To defend its affrighted fields. To deliver its forlorn folk.


‘…Is there meaning, then…?
…In going as far as you do…?’

‘…A godless dreg such as you shall not be suffered here…!
…For this battle reckons both the holy and the profane…!’

‘…Such valour…
…one most worthy of praise…’

‘…Were we to stay the path at all costs…
…then surely the day will come…!
…The day when the war is done at last…
…and the Nafílim along with it…!’


…What’s the meaning of all this?

My life, flashing afore my eyes, is it?

You waste your breath.

For I still draw mine, and plan to for a while longer yet. Nay, I’m not laid low; I need but a moment to catch it. That’s all. You well-know the trick. Pretend nigh-defeat till the count before the last, take a breather in the meantime—pugilists employ it often enough. And I’m not one to scorn a sound tactic.


‘…But don’t you forget…
…we owe you much for your deeds on this day, Rolf…
…Thank you…’

…’Tis the Nafílim we speak of here…!
…The nemesis of Man…!
…The kin and kindred of crawling beasts…!
…Our sworn foes from the days of fair St Rakliammelech himself…!’

…That look on your face…
…I spies a tongue well-ready t’spew the same nonsense as ’fore…
…Some poppycock ’bout staying us hands from the civilians….
…Say it ain’t so, Commandant…!’




‘…You killed us…!
…You kidnapped us…!
…But no more…!!’

‘…Son of Man…
…You have heeded your heart…’

‘…Oh…? Then I say…
…quite courageous, this commandant…!
…He is but one…
…yet quivers not…!”


…Enough, I said.

Those I’ve met. Those in whom I’ve confided, with whom I’ve quarrelled—all of them are etched deep into my heart.

I know not your purpose, but I well-know the plot to this puppet show. So cut the strings, I say, whoever you are.

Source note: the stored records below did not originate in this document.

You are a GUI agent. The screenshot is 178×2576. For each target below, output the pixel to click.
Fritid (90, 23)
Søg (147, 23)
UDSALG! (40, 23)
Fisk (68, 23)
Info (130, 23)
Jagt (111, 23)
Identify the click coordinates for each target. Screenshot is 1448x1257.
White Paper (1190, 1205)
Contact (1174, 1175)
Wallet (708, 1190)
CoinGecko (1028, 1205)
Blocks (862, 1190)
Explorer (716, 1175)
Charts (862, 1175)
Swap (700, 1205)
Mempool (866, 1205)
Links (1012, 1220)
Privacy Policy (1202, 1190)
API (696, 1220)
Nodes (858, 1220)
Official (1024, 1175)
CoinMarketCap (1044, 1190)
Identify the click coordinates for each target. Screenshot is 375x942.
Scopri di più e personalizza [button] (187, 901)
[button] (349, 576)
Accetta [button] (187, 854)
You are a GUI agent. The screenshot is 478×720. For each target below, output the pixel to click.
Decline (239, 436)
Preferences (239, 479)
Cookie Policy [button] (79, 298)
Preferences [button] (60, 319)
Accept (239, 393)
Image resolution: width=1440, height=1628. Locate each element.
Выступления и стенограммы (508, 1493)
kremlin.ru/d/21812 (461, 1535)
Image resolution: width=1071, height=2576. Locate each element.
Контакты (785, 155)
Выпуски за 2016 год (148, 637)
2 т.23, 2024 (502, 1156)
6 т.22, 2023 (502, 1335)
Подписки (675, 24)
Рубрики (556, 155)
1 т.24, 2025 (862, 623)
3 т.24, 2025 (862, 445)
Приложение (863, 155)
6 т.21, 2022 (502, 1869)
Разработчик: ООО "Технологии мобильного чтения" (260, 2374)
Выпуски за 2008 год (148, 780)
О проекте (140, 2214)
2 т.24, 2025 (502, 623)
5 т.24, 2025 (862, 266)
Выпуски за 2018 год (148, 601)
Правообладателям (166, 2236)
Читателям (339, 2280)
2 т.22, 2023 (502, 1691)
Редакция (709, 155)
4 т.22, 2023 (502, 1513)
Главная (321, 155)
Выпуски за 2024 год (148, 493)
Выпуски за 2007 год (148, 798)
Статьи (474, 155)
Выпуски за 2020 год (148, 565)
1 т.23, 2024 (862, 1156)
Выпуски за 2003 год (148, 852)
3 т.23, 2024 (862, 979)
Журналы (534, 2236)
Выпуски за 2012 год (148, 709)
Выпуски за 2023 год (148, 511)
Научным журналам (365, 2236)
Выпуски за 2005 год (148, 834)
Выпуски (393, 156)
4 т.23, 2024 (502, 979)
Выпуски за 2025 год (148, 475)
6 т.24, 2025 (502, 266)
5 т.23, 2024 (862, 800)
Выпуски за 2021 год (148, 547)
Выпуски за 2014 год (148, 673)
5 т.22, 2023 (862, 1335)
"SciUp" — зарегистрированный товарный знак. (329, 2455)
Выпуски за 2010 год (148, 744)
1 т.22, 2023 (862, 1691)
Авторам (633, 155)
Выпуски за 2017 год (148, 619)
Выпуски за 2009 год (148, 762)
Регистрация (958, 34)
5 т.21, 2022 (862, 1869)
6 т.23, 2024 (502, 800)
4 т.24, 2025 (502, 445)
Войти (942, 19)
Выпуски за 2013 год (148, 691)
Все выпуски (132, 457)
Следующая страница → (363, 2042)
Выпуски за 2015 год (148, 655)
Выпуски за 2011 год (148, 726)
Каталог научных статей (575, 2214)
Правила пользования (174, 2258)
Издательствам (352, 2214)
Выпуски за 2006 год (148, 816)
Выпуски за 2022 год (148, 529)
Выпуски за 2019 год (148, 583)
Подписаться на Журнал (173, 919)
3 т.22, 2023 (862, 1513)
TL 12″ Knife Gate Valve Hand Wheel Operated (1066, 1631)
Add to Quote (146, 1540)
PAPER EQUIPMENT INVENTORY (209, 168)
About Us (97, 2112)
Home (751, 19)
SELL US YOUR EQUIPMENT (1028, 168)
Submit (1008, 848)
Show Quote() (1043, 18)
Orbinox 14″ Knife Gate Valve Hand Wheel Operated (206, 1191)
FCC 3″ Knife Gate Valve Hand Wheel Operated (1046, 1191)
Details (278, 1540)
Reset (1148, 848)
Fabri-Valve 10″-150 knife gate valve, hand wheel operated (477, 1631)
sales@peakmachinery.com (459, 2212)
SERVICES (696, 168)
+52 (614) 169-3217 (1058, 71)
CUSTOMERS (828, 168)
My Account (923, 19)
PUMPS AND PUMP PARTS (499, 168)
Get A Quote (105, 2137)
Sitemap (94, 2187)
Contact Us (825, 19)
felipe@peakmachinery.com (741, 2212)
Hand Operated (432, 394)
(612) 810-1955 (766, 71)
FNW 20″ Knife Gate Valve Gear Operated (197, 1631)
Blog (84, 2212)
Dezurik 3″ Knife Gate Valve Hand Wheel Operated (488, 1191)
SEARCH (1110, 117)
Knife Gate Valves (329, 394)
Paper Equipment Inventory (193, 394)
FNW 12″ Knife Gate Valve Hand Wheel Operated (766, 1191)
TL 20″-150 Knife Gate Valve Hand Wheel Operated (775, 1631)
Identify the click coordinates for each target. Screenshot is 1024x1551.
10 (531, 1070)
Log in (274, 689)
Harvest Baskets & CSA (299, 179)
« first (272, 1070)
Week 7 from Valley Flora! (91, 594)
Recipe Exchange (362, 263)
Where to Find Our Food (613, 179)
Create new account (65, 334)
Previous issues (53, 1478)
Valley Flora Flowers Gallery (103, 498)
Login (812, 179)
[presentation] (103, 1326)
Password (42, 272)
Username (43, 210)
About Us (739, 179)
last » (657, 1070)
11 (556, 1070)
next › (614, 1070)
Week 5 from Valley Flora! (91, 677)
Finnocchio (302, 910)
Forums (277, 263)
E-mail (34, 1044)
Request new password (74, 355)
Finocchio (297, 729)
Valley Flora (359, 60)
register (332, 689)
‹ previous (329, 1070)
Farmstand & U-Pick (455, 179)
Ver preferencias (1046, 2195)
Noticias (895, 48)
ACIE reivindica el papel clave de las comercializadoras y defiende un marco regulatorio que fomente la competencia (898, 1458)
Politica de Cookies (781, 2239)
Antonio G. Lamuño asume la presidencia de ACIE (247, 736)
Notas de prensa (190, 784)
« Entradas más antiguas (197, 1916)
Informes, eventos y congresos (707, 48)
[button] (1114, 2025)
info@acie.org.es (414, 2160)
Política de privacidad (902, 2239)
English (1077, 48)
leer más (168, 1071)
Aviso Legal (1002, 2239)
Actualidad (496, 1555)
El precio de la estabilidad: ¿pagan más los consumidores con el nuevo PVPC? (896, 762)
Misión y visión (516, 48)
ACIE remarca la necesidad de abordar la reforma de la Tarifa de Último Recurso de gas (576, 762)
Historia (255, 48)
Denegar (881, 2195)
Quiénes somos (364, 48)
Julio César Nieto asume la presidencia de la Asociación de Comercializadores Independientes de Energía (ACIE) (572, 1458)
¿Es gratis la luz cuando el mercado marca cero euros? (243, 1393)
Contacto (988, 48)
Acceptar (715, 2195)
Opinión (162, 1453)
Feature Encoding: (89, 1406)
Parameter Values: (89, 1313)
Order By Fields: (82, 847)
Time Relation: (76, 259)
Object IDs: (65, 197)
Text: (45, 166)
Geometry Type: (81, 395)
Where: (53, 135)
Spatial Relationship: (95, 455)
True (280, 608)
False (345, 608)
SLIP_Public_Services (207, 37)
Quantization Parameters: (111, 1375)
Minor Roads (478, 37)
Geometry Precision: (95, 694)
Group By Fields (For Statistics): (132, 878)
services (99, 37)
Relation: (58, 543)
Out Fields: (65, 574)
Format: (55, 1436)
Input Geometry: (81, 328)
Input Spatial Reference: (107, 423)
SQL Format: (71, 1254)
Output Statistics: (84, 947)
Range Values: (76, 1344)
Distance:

Yes indeed, I know. Well enough, in fact. These thoughts, these words, all have haunted me to hell and back. To have me sit through them again earns naught but my annoyance, you know.



‘…Theo…! Theo…!
…Don’t give up… Theo…!

‘…Uuaaah…! Hic…!
…don’t di—e…!




‘…I know you…’


…Am I so untrustworthy?

I’ve said it once before, haven’t I?

I know.

Of what I believe.

Of what path I must take.

Of what I must do.

Worry not.

I’ll be all right.


…don’t be sad…’


I’m not given to sadness. Nor will I give it.

I’m grown now, after all.

Grown into a man.

A man who keeps his promises.



Wait, I said.

Where are you going?


It was then that Fate thought to fly from my very view. Such flight I dared not suffer. For never was I the sort to let slip the charity of chance.

Hence I reached forth to take her hand.

Oh, with all the might I could muster, I reached long and held strong.

And when next my eyes saw again, I was risen from the rubble, finding fast-bound in my hands the blade of dragon-black.



───────── ∵ ─────────





(Language: Old English; original name: “Fireball”) “Ghost-torch”. Fire-elemental battle magick. A spell in the form of a sphere of flames, conjured and lobbed at a target. Explodes and scorches on impact. The ċ consonant is pronounced ch, as in “chair” or “charge”.